Salvador: delegada da Polícia Civil denuncia chefe por assédio moral

Foto: Ascom Sindpoc

A delegada Marley Reis de Oliveira, 54 anos, protocolou denúncia de assédio junto ao Ministério Público do Trabalho (MPT) provocado pela sua chefe, Emília Branco.

A denúncia foi feito em junho, mas divulgada somente agora, em nota do Sindicato dos Policiais Civis do Estado da Bahia (Sindpoc). De acordo com o Sindpoc, Marley era lotada na Central de Flagrantes (Iguatemi) e foi vítima de assédio moral e tortura pela coordenadora da unidade, Emília Branco. O início dos assédios teria sido logo após a entrada de Emília, em maio do ano passado, quando assumiu a coordenadoria.

“Por sempre ter tido uma boa relação na unidade, Marley e as colegas de trabalho criaram um grupo no WhatsApp para promover uma integração entre as servidoras de Salvador e trocar informações relacionadas ao cotidiano laboral da unidade. A coordenadora se sentiu incomodada com o grupo de watssahp e começou a perseguir a delegada por causa das postagens que eram feitas no aplicativo”, afirma o Sindpoc.

A delegada acusa a coordenadora da Central de Flagrantes de tentar induzi-la a praticar tortura com outros presos para colher depoimento dos acusados e fazê-los confessar o crime. “Eu dizia em alguns casos que não tinha como dar flagrante e ela dizia que eu tinha como dar meu jeitinho”, denuncia Marley Reis. “Cansei de chegar na Central e ver ela analisando os meus procedimentos”, fala.

Segundo depoimento de Marley Reis, a coordenadora chegou até solicitar emissão de laudo de sanidade mental dos presos. “Até laudo de preso ela me pedia, eu dizia que era delegada de polícia e que não poderia dar laudo de sanidade mental”, enfatiza.
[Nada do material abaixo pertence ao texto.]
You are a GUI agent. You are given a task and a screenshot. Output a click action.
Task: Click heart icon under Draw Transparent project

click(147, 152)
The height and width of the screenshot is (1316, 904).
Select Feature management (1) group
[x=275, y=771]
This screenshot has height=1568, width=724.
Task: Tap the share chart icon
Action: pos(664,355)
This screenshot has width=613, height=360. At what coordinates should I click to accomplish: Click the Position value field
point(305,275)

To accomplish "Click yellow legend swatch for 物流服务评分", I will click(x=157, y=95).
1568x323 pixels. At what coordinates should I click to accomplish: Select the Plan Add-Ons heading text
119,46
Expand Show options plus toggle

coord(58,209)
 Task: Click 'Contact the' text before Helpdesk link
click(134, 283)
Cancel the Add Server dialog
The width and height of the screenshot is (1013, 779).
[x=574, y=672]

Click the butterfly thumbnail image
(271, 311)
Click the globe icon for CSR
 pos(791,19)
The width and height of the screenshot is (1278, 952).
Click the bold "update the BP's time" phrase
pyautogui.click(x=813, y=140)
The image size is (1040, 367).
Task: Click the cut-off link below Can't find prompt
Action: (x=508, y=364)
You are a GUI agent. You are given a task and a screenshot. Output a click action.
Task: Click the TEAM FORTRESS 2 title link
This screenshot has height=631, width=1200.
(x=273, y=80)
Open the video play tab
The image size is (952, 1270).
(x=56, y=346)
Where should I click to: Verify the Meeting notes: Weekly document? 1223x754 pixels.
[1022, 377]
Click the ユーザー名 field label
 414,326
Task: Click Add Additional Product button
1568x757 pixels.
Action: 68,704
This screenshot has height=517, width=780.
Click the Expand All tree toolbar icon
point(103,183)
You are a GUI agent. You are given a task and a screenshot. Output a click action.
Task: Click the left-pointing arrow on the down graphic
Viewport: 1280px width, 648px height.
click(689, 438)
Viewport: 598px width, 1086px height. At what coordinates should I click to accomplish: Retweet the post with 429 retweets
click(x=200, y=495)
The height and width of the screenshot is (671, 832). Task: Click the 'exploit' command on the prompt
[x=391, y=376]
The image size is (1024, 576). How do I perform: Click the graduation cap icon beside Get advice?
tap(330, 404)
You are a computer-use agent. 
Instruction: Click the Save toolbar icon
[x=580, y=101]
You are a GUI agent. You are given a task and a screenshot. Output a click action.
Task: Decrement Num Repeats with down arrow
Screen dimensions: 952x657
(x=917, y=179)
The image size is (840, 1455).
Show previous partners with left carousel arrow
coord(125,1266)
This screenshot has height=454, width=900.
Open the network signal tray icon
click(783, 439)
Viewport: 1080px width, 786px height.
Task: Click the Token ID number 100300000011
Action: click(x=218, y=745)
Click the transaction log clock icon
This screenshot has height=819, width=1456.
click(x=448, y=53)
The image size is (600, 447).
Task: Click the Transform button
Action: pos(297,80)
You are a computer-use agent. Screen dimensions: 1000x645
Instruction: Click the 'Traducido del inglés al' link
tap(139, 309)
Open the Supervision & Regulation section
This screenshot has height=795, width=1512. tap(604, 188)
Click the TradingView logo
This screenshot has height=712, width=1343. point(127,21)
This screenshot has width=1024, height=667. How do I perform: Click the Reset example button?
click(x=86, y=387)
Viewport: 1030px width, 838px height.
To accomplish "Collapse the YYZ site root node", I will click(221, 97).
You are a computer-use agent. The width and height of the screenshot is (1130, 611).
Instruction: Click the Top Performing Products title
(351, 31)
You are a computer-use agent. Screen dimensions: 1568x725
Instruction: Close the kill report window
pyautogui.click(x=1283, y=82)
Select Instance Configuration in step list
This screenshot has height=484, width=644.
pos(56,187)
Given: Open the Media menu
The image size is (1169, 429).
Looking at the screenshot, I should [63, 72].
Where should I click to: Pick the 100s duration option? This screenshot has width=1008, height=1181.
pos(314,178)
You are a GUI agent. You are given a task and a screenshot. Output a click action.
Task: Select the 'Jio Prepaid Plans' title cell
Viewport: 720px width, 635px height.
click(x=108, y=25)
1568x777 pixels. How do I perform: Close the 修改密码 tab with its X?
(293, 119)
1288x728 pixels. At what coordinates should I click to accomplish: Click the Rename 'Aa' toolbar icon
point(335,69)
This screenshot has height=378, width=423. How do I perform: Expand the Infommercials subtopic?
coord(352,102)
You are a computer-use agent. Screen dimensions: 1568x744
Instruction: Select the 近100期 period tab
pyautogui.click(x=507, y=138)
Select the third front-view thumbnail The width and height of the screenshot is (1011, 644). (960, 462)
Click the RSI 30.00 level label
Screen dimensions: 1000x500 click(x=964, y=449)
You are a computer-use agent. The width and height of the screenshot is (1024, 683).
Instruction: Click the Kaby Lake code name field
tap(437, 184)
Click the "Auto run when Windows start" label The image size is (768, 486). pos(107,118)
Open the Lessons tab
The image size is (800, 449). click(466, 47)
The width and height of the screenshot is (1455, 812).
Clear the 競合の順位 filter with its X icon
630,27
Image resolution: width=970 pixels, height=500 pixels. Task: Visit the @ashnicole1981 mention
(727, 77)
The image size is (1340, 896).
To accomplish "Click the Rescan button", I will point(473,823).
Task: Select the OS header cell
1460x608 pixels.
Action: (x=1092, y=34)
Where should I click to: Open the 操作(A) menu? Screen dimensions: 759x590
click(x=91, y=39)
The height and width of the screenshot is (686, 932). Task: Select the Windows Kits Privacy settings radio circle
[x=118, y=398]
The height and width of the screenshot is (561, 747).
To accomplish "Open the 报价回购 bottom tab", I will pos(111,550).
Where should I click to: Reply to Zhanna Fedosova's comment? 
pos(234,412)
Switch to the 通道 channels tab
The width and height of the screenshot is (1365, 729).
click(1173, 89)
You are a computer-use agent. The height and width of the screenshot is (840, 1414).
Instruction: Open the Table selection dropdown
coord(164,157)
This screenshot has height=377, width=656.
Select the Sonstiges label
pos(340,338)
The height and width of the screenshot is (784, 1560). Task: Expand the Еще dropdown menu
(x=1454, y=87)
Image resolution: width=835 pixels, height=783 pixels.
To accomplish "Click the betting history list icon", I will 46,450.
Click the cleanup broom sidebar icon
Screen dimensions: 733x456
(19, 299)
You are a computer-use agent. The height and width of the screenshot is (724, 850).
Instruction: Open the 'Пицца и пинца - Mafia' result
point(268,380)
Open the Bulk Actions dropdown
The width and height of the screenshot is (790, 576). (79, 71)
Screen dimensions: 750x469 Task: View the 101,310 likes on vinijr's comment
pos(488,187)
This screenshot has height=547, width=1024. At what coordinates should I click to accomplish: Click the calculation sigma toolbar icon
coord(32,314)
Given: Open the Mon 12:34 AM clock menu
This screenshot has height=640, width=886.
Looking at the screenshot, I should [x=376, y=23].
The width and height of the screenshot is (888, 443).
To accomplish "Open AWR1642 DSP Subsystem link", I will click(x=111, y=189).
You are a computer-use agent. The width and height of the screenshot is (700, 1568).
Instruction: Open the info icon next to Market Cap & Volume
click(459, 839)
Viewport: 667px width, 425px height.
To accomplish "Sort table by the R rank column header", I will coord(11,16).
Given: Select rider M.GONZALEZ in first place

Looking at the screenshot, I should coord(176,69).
Após a denúncia, Marley Reis foi removida do cargo, numa decisão que o Sindpoc considera “arbitrária”. Atualmente, a delegada está de licença do cargo após ter apresentado sintomas de Síndrome do Pânico, está realizando consultas regularmente com psicólogo e psiquiatra, além de fazer uso de medicamentos depressivos.